→ **SUPPLIED DATA**
━━━━━━━━━━

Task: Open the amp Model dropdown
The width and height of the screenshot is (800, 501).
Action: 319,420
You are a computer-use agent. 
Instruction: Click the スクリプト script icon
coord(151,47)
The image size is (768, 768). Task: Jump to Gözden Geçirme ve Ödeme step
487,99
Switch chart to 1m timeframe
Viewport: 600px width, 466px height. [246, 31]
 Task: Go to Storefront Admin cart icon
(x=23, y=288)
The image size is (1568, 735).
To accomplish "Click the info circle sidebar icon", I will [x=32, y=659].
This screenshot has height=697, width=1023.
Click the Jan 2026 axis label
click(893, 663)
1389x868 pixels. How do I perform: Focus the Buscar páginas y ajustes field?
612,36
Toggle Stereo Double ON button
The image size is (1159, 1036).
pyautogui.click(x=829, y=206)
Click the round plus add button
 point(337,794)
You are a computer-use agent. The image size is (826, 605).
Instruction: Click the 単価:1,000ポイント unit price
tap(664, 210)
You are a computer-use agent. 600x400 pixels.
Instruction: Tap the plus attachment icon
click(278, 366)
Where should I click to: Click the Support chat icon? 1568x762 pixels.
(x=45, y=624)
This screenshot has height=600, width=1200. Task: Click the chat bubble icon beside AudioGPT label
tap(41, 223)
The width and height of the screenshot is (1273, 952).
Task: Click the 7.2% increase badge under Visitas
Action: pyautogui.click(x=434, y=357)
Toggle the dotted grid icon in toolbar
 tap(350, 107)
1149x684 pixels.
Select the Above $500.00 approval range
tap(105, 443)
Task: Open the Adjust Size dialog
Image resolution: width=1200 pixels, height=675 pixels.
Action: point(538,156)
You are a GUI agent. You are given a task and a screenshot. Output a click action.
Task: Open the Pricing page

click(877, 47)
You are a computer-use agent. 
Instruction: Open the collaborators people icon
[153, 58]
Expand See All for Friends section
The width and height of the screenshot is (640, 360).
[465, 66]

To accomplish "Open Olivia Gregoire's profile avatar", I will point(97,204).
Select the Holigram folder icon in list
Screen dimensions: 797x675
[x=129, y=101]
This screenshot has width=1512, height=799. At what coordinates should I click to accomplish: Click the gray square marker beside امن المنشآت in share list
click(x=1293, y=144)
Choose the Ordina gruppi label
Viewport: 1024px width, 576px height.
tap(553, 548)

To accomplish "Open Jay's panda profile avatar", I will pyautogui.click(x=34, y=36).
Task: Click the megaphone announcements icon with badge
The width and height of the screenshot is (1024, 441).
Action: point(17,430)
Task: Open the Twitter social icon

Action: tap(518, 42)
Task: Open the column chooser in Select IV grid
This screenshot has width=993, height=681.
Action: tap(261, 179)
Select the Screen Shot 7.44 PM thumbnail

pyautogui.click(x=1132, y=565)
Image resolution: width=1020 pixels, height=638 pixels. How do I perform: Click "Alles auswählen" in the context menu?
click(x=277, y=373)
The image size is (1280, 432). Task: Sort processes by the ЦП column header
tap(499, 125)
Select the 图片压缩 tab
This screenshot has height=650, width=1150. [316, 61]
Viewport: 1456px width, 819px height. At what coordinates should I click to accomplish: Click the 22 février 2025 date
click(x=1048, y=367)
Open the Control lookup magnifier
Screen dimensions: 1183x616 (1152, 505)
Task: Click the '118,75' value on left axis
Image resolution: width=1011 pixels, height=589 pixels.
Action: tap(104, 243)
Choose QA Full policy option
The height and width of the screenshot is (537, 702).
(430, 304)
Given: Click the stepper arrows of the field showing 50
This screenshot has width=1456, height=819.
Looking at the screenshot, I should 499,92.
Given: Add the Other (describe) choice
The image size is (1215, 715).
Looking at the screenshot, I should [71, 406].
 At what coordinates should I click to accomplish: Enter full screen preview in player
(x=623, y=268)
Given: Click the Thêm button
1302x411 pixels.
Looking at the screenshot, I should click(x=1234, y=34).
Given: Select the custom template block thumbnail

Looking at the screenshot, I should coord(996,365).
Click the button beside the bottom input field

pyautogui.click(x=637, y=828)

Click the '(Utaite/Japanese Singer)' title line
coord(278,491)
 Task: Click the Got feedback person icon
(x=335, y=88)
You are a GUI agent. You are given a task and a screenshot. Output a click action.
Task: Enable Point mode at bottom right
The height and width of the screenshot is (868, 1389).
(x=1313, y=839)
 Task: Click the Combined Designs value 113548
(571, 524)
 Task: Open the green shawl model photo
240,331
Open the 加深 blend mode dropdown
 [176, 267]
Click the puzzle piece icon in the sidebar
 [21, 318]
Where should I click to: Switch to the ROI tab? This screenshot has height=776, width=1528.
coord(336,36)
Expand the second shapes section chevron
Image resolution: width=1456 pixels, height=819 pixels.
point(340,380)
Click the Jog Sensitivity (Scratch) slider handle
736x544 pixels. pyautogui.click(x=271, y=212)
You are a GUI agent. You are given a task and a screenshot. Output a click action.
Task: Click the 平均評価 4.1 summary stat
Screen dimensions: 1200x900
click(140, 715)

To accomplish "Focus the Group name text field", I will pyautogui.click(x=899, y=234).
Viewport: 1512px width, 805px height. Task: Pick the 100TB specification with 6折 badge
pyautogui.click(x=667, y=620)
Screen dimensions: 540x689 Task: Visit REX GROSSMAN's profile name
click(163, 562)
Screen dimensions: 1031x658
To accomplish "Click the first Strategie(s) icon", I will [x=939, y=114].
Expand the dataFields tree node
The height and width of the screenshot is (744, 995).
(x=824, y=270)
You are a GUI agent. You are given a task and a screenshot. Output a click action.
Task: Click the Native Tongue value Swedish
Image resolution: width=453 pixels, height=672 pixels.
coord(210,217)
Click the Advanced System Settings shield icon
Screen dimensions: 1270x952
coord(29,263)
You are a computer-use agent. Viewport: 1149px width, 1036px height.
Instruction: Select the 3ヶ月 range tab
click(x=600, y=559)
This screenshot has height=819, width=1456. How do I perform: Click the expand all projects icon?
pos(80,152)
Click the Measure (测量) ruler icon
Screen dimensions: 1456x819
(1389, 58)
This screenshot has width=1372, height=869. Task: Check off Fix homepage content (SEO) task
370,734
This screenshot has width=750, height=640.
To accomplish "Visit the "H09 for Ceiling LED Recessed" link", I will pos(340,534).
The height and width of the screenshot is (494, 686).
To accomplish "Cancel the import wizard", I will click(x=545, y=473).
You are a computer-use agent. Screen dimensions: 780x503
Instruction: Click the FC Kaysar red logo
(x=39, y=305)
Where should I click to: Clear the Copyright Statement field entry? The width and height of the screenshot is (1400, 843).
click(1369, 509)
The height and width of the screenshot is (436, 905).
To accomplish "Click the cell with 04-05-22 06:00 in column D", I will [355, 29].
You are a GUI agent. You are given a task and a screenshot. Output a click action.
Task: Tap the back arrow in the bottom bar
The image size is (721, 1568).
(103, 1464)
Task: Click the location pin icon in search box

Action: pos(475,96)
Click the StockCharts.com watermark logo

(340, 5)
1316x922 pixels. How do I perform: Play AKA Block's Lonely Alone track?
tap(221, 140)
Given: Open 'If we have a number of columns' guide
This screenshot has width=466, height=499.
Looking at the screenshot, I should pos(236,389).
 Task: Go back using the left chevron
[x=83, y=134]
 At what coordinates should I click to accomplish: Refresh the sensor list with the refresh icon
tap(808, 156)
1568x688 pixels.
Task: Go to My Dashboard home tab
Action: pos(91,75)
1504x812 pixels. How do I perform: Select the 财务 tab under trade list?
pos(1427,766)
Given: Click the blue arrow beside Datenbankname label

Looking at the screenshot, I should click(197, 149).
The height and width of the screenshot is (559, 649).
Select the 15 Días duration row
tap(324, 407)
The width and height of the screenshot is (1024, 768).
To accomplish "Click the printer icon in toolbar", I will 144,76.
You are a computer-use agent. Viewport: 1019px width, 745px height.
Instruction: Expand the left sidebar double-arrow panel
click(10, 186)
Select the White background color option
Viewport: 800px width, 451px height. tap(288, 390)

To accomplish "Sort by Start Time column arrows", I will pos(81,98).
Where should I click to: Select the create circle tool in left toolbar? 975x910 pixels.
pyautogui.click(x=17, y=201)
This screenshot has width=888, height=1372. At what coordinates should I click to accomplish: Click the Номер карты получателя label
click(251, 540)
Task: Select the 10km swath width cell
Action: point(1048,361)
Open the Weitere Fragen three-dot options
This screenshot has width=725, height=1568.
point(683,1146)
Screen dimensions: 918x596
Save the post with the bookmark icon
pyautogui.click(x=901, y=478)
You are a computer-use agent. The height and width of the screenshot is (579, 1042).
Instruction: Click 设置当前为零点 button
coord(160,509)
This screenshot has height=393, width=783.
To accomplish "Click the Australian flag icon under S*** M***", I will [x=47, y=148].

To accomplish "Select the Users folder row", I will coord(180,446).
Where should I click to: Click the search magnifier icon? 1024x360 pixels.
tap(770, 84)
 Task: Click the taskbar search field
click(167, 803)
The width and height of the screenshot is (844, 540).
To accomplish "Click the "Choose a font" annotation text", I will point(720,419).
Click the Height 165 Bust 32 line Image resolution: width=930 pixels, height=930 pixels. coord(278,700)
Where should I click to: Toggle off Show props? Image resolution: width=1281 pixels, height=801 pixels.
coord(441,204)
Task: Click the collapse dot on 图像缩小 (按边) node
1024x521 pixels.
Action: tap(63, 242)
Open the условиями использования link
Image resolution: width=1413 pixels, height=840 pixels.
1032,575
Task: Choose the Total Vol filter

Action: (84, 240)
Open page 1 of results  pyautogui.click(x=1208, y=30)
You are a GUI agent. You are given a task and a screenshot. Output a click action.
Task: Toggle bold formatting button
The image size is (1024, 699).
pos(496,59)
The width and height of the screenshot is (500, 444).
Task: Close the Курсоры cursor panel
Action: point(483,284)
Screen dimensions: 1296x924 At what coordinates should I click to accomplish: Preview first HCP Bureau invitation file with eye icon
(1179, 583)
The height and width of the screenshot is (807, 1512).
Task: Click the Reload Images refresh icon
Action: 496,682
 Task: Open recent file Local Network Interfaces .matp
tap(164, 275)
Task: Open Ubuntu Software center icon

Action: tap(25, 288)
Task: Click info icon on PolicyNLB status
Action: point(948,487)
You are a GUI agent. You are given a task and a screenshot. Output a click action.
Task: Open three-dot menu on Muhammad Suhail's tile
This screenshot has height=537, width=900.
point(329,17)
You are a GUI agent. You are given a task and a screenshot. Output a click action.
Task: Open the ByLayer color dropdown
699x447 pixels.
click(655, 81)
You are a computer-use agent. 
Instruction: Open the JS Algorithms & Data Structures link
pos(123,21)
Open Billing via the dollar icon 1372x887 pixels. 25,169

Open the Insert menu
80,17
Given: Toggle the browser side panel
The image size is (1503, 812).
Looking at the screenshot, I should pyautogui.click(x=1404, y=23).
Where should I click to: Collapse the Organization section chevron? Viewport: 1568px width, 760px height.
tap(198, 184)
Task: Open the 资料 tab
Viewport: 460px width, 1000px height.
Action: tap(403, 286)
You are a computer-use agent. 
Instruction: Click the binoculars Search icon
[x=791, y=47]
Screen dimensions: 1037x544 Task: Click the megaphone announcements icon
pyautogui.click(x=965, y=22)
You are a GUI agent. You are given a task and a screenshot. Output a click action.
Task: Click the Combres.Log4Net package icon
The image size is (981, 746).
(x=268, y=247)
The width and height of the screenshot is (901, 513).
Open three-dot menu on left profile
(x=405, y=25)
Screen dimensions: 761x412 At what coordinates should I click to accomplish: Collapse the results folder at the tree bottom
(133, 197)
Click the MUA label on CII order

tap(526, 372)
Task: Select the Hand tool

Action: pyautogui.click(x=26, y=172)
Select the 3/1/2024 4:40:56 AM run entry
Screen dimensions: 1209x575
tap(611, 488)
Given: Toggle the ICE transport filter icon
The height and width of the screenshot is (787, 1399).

━━━━━━━━━━

→ **BRIEF**
Copy out the lines from the items above, starting with the line that contains "This screenshot has width=1372, height=869." and going through the line that contains "I will pos(340,534).", both included.

→ **WRITTEN SOLUTION**
This screenshot has width=1372, height=869. Task: Check off Fix homepage content (SEO) task
370,734
This screenshot has width=750, height=640.
To accomplish "Visit the "H09 for Ceiling LED Recessed" link", I will pos(340,534).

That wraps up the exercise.